=== Task directions ===
Within the lines below, the span from the line with "Task: Close the Xbox authorization dialog" to the line with "The height and", both ends included, is to be reproduced exactly, with pictures omitted.

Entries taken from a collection
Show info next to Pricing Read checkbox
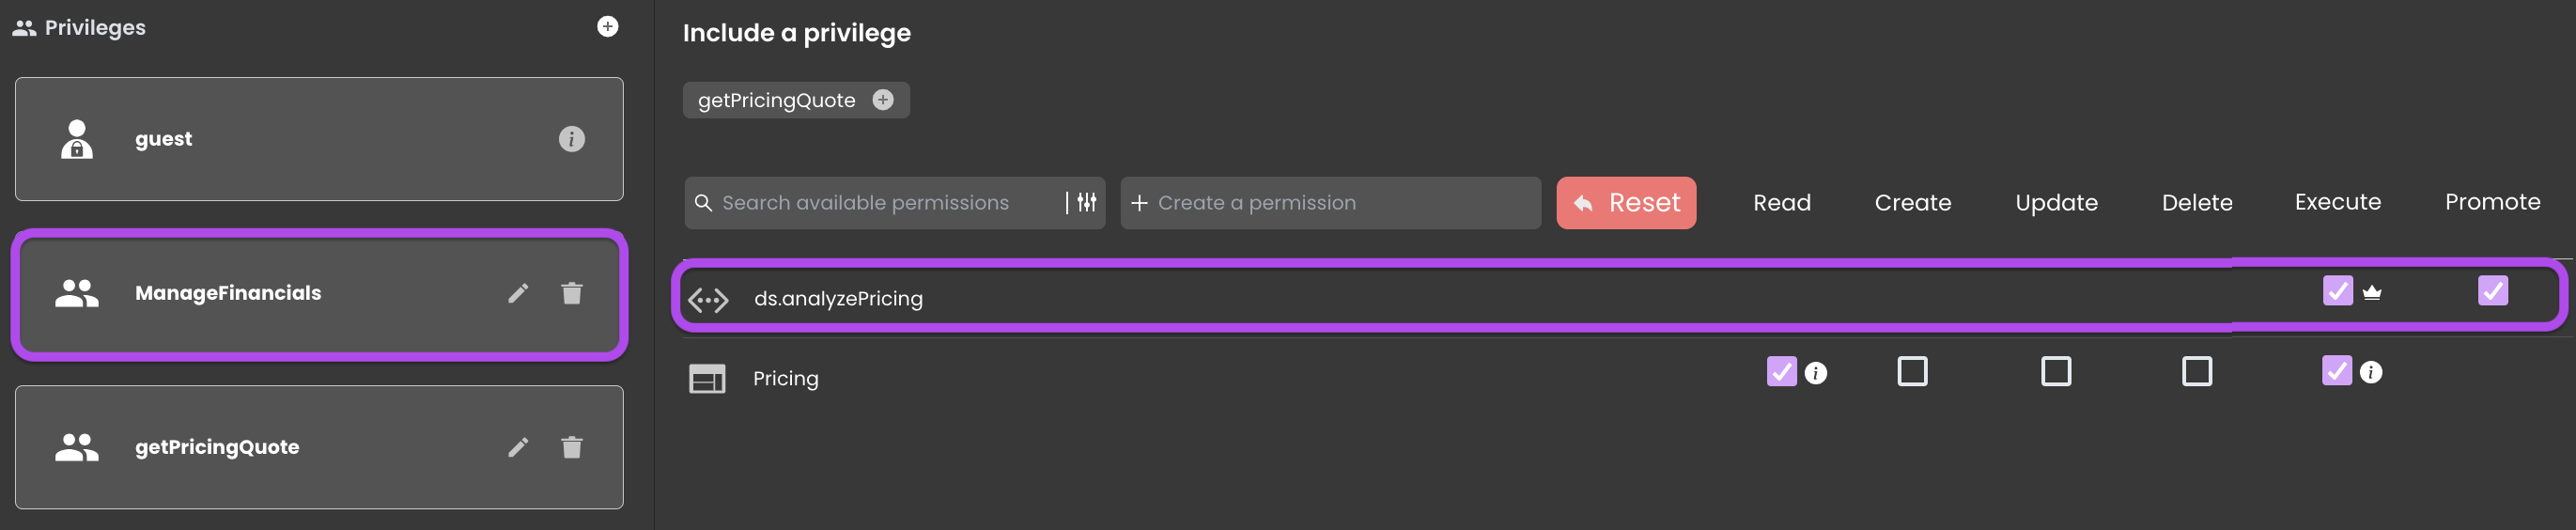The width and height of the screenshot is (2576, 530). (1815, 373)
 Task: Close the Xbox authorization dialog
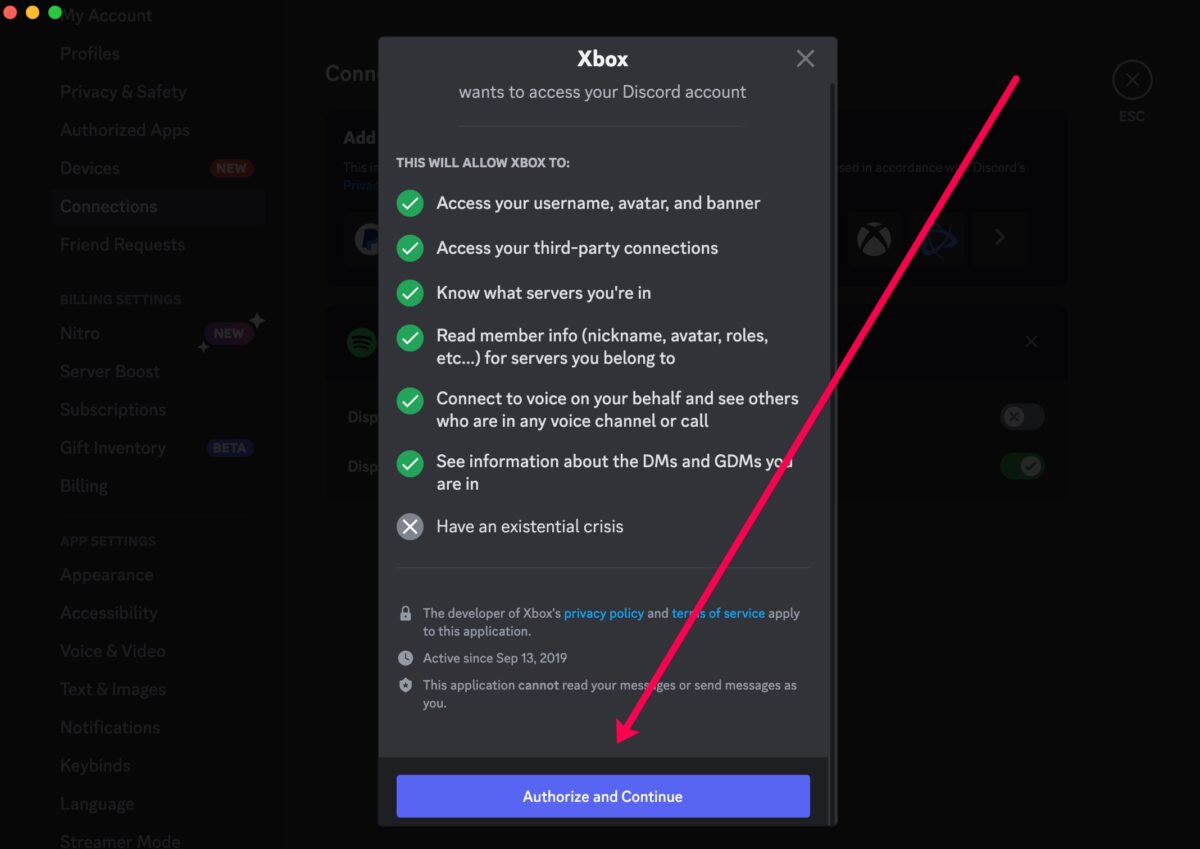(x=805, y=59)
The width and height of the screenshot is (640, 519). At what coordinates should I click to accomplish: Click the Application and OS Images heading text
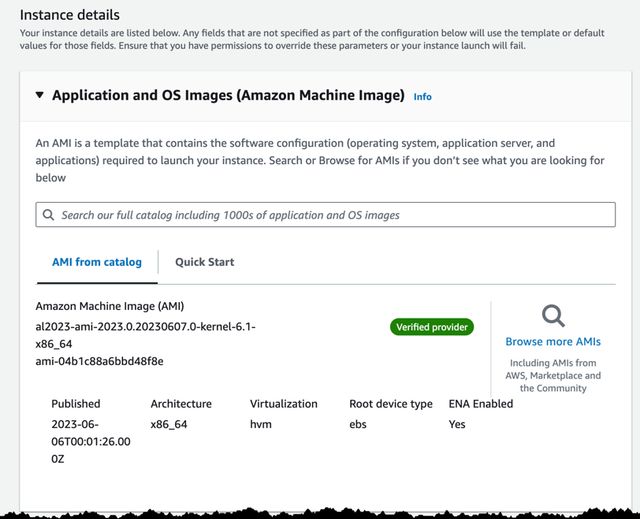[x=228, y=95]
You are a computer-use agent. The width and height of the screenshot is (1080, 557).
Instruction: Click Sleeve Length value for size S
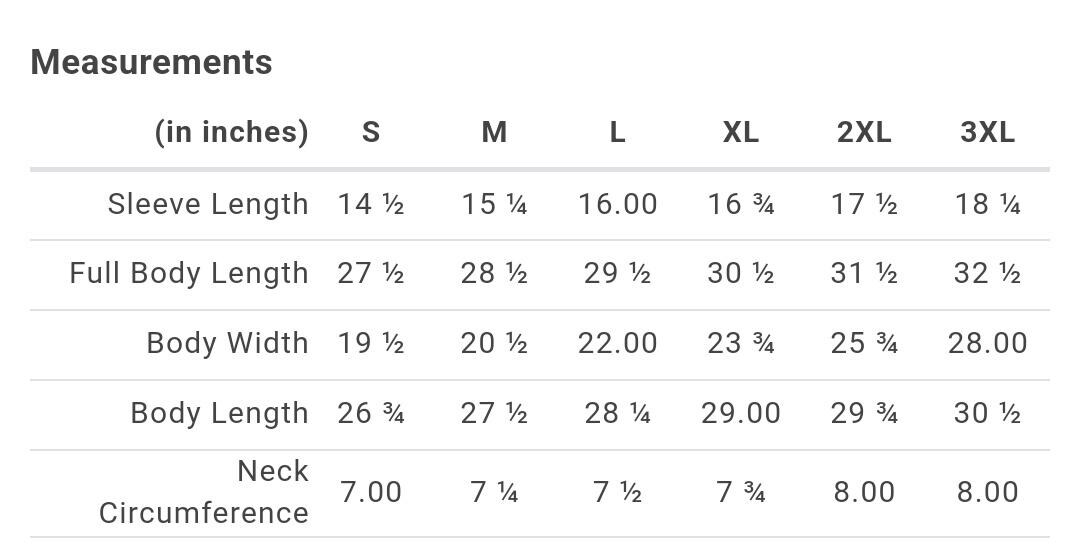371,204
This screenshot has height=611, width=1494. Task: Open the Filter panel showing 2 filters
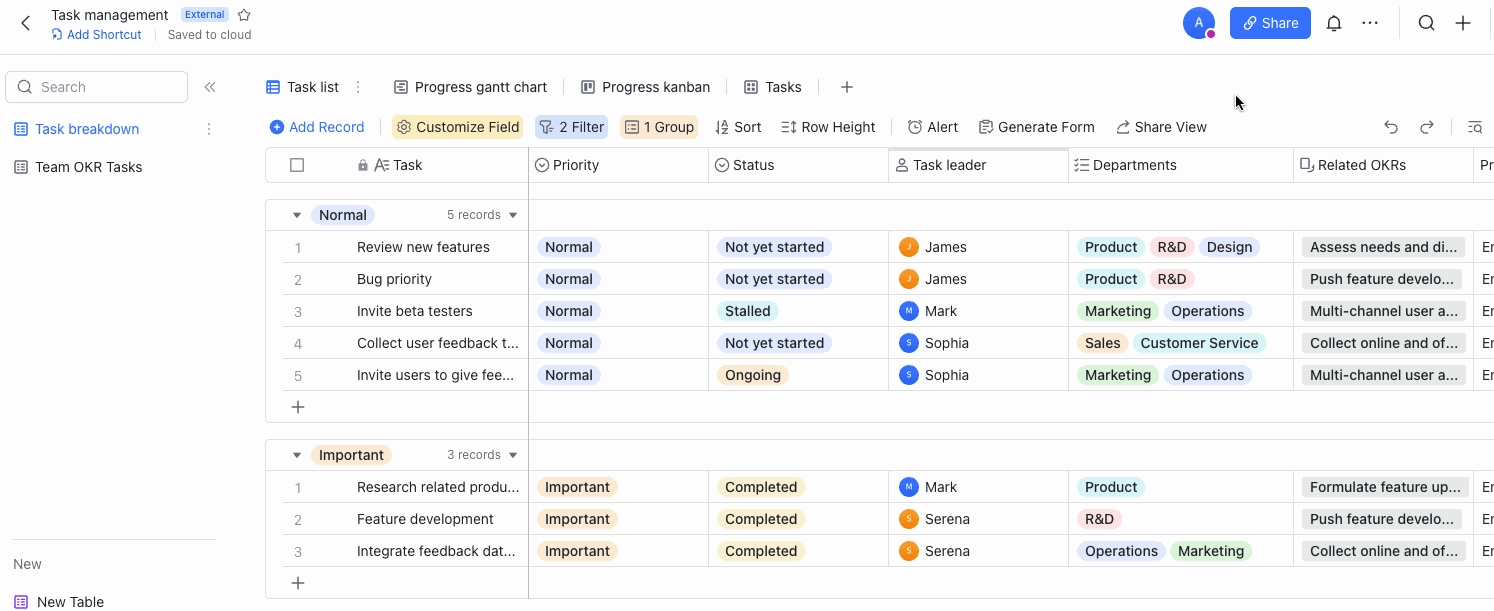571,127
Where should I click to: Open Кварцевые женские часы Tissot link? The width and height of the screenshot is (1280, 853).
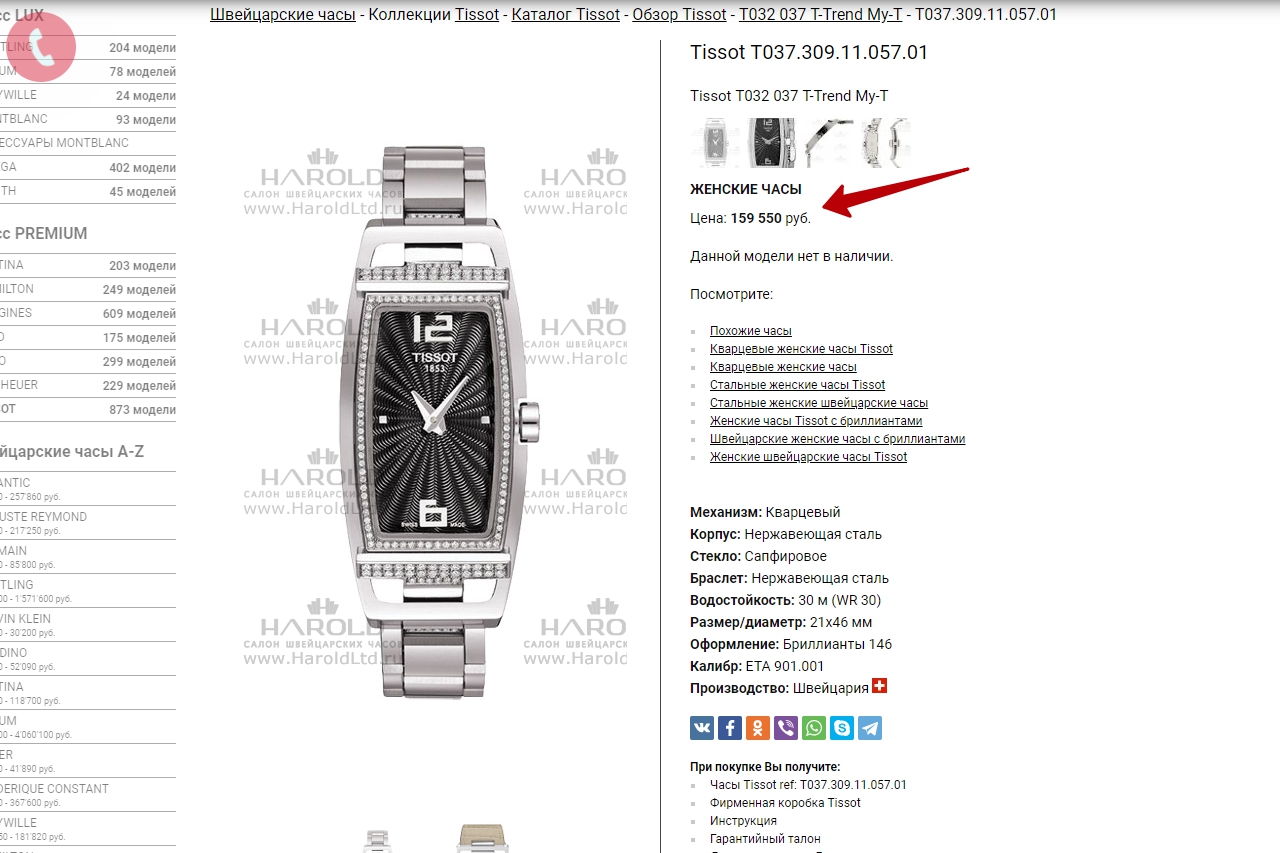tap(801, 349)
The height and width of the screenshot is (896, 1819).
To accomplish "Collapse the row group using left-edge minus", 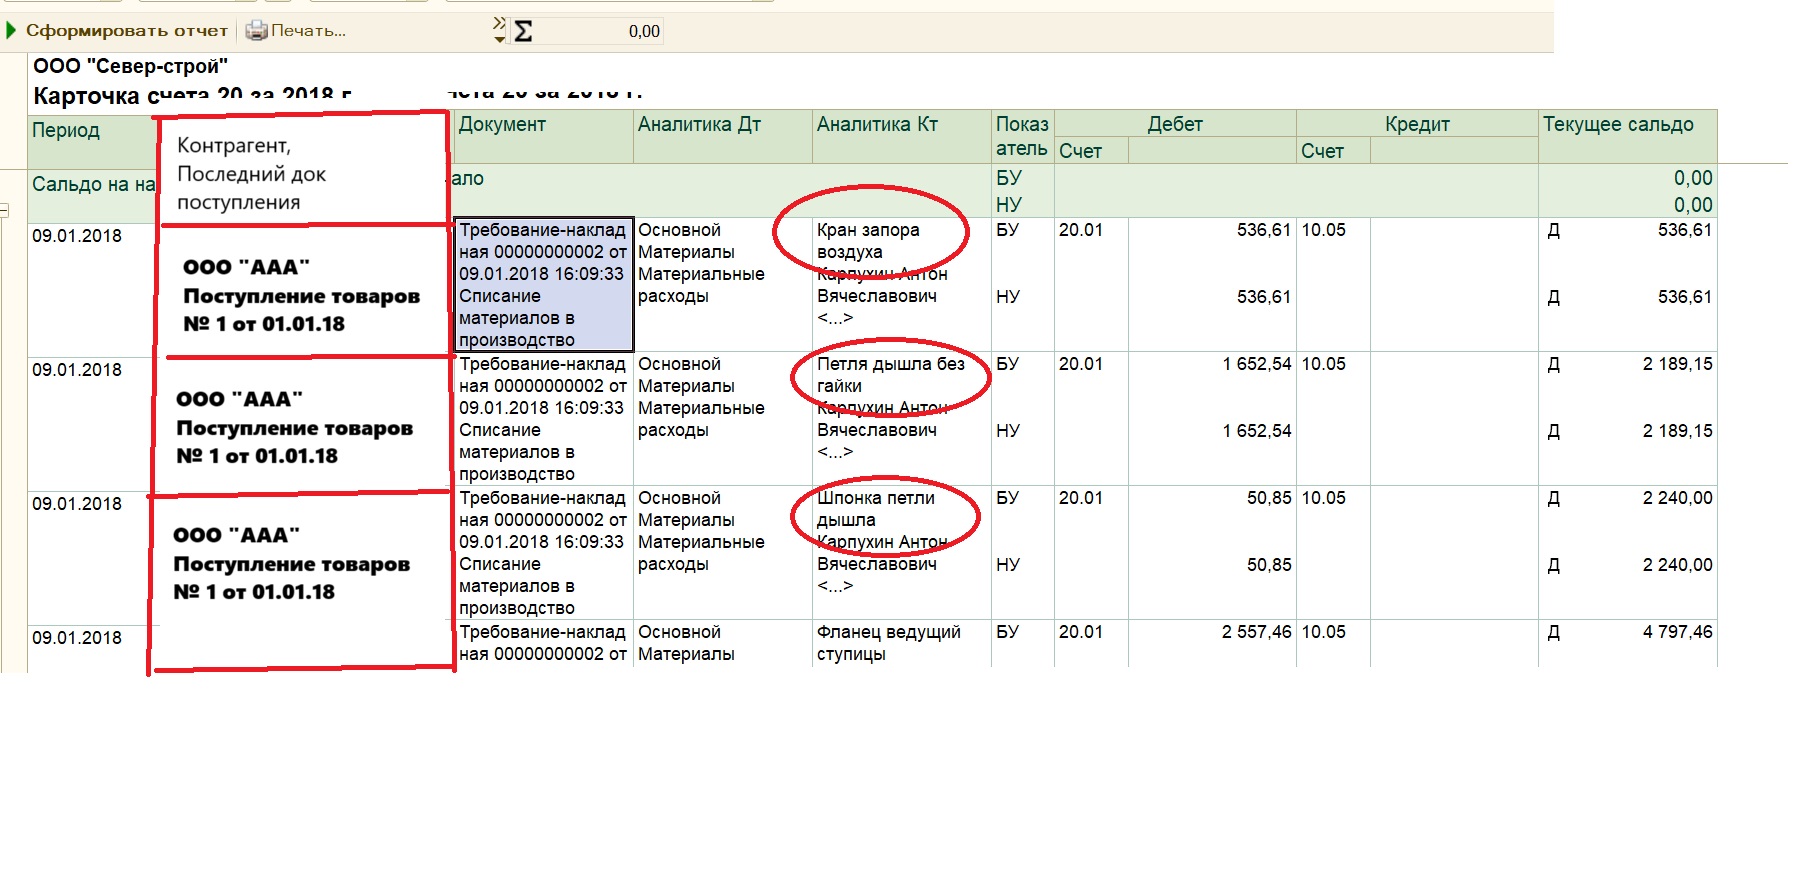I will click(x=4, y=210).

=== Your response ===
 Task: Close the Xbox authorization dialog
(x=805, y=59)
The width and height of the screenshot is (640, 519). At what coordinates should I click to accomplish: Click the Application and OS Images heading text
[x=228, y=95]
You are a computer-use agent. The width and height of the screenshot is (1080, 557).
Instruction: Click Sleeve Length value for size S
371,204
This screenshot has height=611, width=1494. Task: Open the Filter panel showing 2 filters
571,127
Where should I click to: Open Кварцевые женские часы Tissot link? The width and height of the screenshot is (1280, 853).
tap(801, 349)
The height and width of the screenshot is (896, 1819).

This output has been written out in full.